Two Dark Reigns (Three Dark Crowns #3)(77)



Katharine puts a hand on Pietyr’s arm. “What do you know about the Legion Queen?”

“I don’t know anything about that,” Madrigal says, with the barest hint of a smile. “We don’t get much news in Wolf Spring. I confess that, the day of the escape, I was the one who freed the bear. After Jules and . . . the others sailed away into the storm, I brought him back north and released him into the woods there.”

“Hmm.” Katharine touches her chin with a gloved finger. “The day of the escape was the last day I saw her, too. Down here in these cells. When I came to poison my sister Arsinoe to death. When I frightened them so badly that they chose to die at sea instead.”

“If you’re convinced that my daughter is alive, then what makes you think the other queens aren’t also?”

Katharine’s eyes glitter, and Madrigal recoils. The dead queens do not like her. They would stomp down hard on her pretty black bird and leave nothing but a red mess and feathers.

“Tell me about the blood binding.”

“How do you know about that?”

“The same way we knew how to find you,” says Katharine. “We questioned someone. Unfortunately, that someone did not survive the questioning. So speak. If Jules is dead, like you say, then it will not matter.”

“Very well.” Madrigal draws her knees up to her chest. “We discovered Jules’s curse when she was a baby, and I was told to drown her or leave her in the forest. But I couldn’t. So I bound the legion curse through low magic. Bound it in my blood. To keep it from harming Jules and keep her from being found out.”

“But she was found out,” says Katharine. “And she is legion cursed. It seems your low magic is not very strong.”

“Or Jules’s gifts are so great that they overcame it.”

“Hmph,” says Pietyr. “You must truly want to die.”

Katharine wraps her fingers around the bars. “You know she is alive. You were riding from the north, where her rebel army is. We have spies. We have seen.”

“If that’s true, then why haven’t you stopped her?”

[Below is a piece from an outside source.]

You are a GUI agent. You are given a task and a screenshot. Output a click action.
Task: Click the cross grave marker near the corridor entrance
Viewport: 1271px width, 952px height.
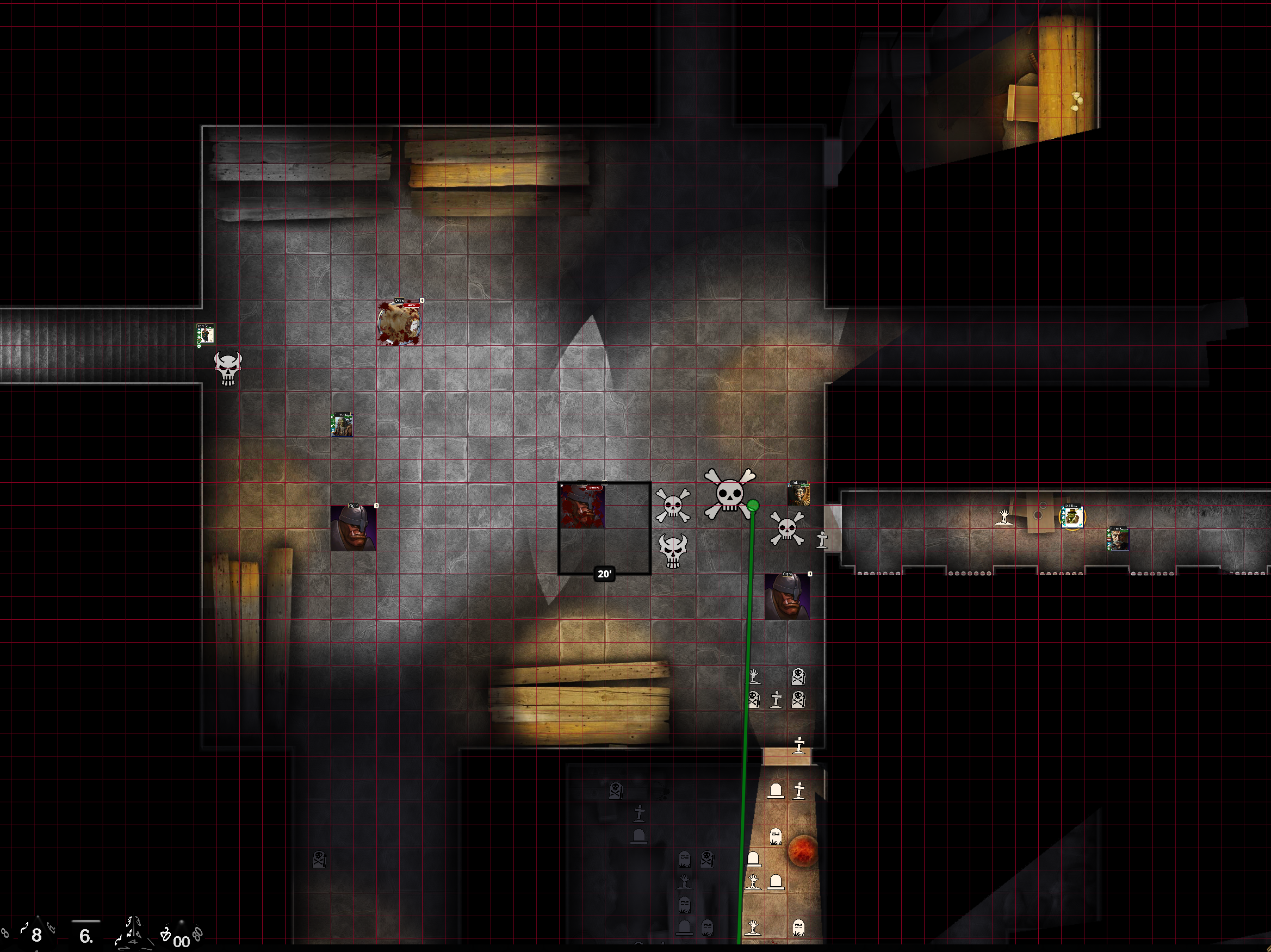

Katharine’s hand slides down her side; she raises her boot and reaches for the small knives she always keeps there.

Madrigal crouches against the back wall. “Spill my blood and the binding is broken. Whatever remains to hold my Jules in check will disappear. And if you’re afraid of her now, wait until you see what she can really do.”

“I am a poisoner,” Katharine snaps, her hand drifting away from the knife. “I will poison you so your insides boil, but not a drop of blood will be lost. It will not be clean, but it will be contained.”

“That won’t work either. Murder by poison counts as blood spilled. That’s how it is with low magic.”

“Is that true?” Bree asks. “Or is she lying?”

Madrigal smiles a pretty, crooked smile.

“Maybe it is, or maybe I am. None of you know for sure. You exalted Arrons have had no cause to use low magic. And you, High Priestess . . . I know you would never touch it.”

“She is only trying to scare us,” says Bree.

“Is it working?” Madrigal asks. “Are you willing to chance it? I have been using low magic all my life. I know its ways as well as its ways can be known.”

Katharine grits her teeth. She is not sure yet. For now, let the woman remain locked up in the dark cells. Quietly, she turns on her heel and leads the others back above ground.

“Well,” she says. “You are my advisers, so what do you advise?”

Bree crosses her arms and speaks hesitantly. “We should learn what we can about the low magic binding. Send for experts, if any will come forward.”

“None will,” says Katharine. “And if they do, none will know more than the Milone woman knows herself. High Priestess, what do you think?”

Luca takes a deep breath. “Rho has been assessing the queensguard. There are near five thousand trained soldiers in and around the capital, and another thousand standing at Prynn. More are waiting to be called up and trained. You have what you need to crush a rebellion, even one supported by a lesser number of war gifted and oracles. But that is not what I think you should do.”

“Am I to wait, then? For spring and the naturalist to march on the capital?”

“You have her mother,” Luca says. “I think you should arrange a trade. Without Jules Milone, the rebellion will fold.”

Katharine stares at the High Priestess as she considers. She would avoid a battle if she could. Even though the dead queens clamor for it. To stand directly in the midst of it with blood on her arms. In her teeth.

“I could not execute her. That would only entrench the rebels further. I would have to hold Jules Milone here, under charge of treason, and then offer a sentence of mercy.” Her eyes narrow. “Would she truly trade the rebellion for her mother?”

“It is worth a try. And I know Cait Milone. If you hand down a sentence of mercy, she will accept it, and Wolf Spring will take its cue from her. What does the Goddess say? Do you feel her hand in this?”

Katharine cocks her head. “Should I not be asking you that?”

“You are the Goddess on earth, Queen Katharine. I am only her voice to the people.”

At her words, the dead queens twist through Katharine’s insides, spreading the ash-gray of corpses through her body until she can practically taste it.